Straks is het weer Nieuwjaar, gaan we over van oud naar nieuw. En het treft me dat de Kerk ons bij deze grens, bij deze overgang iemand aanwijst, iemand toont: Maria – en wel Maria als de Moeder Gods. Blijkbaar kunnen we met ons zoeken en vragen bij haar terecht. En ik denk dat dit echt ook zo is. Mag ik daartoe iets vertellen uit mijn eigen kleine levenservaring? Met schroom en wat onzeker, maar het kwam zo bij mij binnen.
Zelf mag ik nu al een heel aantal jaren op deze aardbol rondlopen en af en toe zijn er ‘grenservaringen’ geweest: momenten van moeilijke overtochten, momenten van kiezen, van wisseling van hoop en leed. En ik constateer dat ik vanuit m’n arm geloof bij Maria terechtkwam: in mijn dorp bij het kapelletje van de ‘Maagd der armen’; tijdens mijn legerdienst en alle verwarring die die tijd bracht bij Maria, Causa Laetitiae ‘Oorzaak onzer blijdschap’ in Tongeren; … en hier in de abdij bij onze Lourdesgrot.

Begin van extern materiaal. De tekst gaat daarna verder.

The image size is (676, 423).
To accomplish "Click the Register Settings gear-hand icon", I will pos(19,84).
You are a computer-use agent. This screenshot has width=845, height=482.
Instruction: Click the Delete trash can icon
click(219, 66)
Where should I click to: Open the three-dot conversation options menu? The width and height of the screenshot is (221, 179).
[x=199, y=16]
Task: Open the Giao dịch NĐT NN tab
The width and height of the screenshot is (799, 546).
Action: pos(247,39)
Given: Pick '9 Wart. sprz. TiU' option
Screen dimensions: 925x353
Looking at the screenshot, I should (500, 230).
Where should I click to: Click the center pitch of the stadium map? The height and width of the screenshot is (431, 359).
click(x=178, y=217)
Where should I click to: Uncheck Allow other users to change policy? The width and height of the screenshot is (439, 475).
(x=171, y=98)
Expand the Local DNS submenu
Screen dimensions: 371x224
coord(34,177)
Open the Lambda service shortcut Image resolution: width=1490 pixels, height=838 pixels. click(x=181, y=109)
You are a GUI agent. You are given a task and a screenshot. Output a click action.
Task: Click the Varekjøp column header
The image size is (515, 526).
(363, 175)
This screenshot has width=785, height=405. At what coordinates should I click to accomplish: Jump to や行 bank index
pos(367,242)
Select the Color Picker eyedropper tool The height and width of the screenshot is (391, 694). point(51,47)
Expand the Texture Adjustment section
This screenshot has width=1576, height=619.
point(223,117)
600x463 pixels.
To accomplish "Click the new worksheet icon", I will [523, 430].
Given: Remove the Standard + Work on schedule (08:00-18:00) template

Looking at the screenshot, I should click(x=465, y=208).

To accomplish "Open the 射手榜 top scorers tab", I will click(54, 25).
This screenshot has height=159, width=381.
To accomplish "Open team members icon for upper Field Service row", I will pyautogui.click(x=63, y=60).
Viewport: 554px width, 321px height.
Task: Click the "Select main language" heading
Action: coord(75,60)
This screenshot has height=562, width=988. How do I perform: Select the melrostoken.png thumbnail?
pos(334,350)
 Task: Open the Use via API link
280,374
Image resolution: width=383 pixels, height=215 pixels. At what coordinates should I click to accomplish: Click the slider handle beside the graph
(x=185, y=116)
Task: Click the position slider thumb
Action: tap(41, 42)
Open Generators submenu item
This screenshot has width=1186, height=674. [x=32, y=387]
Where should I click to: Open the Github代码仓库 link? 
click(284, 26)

Bij onze grot – een tijdje geleden – ook hier die wisseling van hoop en leed. Een dag gevuld met ontmoetingen, gesprekken die zó indringen dat de gesprekspartners zelf mijn hart binnenkomen met hun vragen, hun twijfels, hun noden, hun angsten. Het was veel, te veel. Vermoeid – het hart deed zeer. Hoe daarmee verder? Ik liep naar buiten – bezwaard, niet goed wetend waarin of waaruit – dan maar richting Lourdesgrot. De onrust bleef woelen. Ik zag dat er ‘poetswerk’ was in en rondom de grot, ging wat materiaal halen en begon te harken, te vegen en onkruid te wieden. Het deed me goed, ik voelde me minder alleen. Onrustig bezig zijn, maar in de nabijheid van’ iemand’. Zo was ik doende, toen er een vrouw kwam aanwandelen. Ze zette zich neer voor de grot en verstilde. Zelf voelde ik me wat als stoorzender met mijn bezigheden en na een tijdje hield ik op en ging ook op een bank zitten kijkend naar de beeltenis van de Moeder Gods. Het duurde zo een tijdje en plots merkte ik dat de vrouw naast mij was komen zitten. Ik voelde dat ze me aankeek. Ervaarde ze iets van wat er mij omging? Op haar schoot lag een blad papier en toen vroeg ze me: mag ik iets luidop lezen? Ontroering – ik knikte ja.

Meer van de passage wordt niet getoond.